Une émotion particulière émane du dernier recueil de Gérard Bocholier. Un écho en tout cas, qui résonne dans l’âme du lecteur, longtemps après qu’il ait refermé le livre. Certes, les commensaux de la poésie de cet auteur, dont je suis, sont familiarisés de longue date avec la profondeur et la sensibilité discrète qui caractérisent son œuvre. Nous sommes néanmoins ici aux prises avec autre chose, qui nous emmène non plus loin mais au plus près de la réalité de la vie, et en particulier de son achèvement.

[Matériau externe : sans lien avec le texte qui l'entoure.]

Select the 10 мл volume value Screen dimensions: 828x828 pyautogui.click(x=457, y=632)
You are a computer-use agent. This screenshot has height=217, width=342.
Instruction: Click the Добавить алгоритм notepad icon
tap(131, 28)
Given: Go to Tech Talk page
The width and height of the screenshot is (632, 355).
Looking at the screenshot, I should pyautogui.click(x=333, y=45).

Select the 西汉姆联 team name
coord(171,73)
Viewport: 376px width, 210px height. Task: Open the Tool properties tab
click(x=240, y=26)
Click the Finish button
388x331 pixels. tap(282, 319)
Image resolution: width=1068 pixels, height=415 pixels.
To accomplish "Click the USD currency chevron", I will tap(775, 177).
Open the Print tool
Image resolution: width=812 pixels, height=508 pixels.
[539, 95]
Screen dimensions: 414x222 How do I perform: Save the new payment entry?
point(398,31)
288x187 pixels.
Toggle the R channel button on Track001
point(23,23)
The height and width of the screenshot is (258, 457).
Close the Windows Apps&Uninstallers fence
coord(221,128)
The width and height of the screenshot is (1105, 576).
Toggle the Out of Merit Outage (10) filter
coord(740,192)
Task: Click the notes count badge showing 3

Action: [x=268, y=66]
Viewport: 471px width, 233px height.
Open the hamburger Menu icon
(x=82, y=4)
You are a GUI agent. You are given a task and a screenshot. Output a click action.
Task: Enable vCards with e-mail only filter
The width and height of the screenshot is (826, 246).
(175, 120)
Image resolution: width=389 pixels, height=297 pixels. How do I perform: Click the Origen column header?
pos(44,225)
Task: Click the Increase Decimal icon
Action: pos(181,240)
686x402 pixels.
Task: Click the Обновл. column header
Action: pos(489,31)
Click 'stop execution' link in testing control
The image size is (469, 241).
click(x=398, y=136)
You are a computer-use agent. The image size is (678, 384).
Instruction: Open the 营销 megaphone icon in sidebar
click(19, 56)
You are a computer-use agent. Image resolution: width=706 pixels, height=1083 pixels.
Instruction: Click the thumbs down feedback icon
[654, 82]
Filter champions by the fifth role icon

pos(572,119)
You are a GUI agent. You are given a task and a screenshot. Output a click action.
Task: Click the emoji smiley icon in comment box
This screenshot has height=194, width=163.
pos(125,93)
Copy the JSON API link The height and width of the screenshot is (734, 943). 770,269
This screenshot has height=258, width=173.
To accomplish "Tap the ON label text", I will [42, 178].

Au fil des pages, le poète regarde défiler sa propre existence, qu’il confronte à la marche du temps et à l’ordre des choses, dans une sorte d’effacement conscient de lui-même. Jamais peut-être, chez Gérard Bocholier, l’acceptation de la finitude humaine n’a été à la fois aussi prégnante et apaisée. À travers ces Litanies de silence et Ces bonheurs restés en enfance, une confiance souveraine se fait jour. Une confiance dans une présence qui est là, à nos côtés depuis toujours, et dont les turpitudes du quotidien nous éloignent. Rien à voir, on l’aura compris, avec un quelconque prosélytisme confessionnel. Gérard Bocholier assume librement une foi ouverte qui accueille tout du monde pour nous aider à prendre place dans le mystère de la vie et de la mort. Mais, pour autant, notre destinée se résume à Serrer sous ses paupières / L’inaccessible. L’heure de la moisson annonce déjà les prochaines semailles. Au cœur de la nuit qui vient s’enracine l’aube du jour suivant. Pendant ce temps, la poésie chante en silence la vérité élémentaire de la vie. Chaque poème contient son lot de subtilités expressives et une finesse de ton jamais en défaut. Gérard Bocholier est ici à n’en pas douter au sommet de son art, en serviteur fidèle et éclairé de La Voix unique / qui enchante.

Gérard Bocholier, Semences de l’aube, préface de Jean-Pierre Lemaire, éditions Illador, 2025, 74 p, 16€.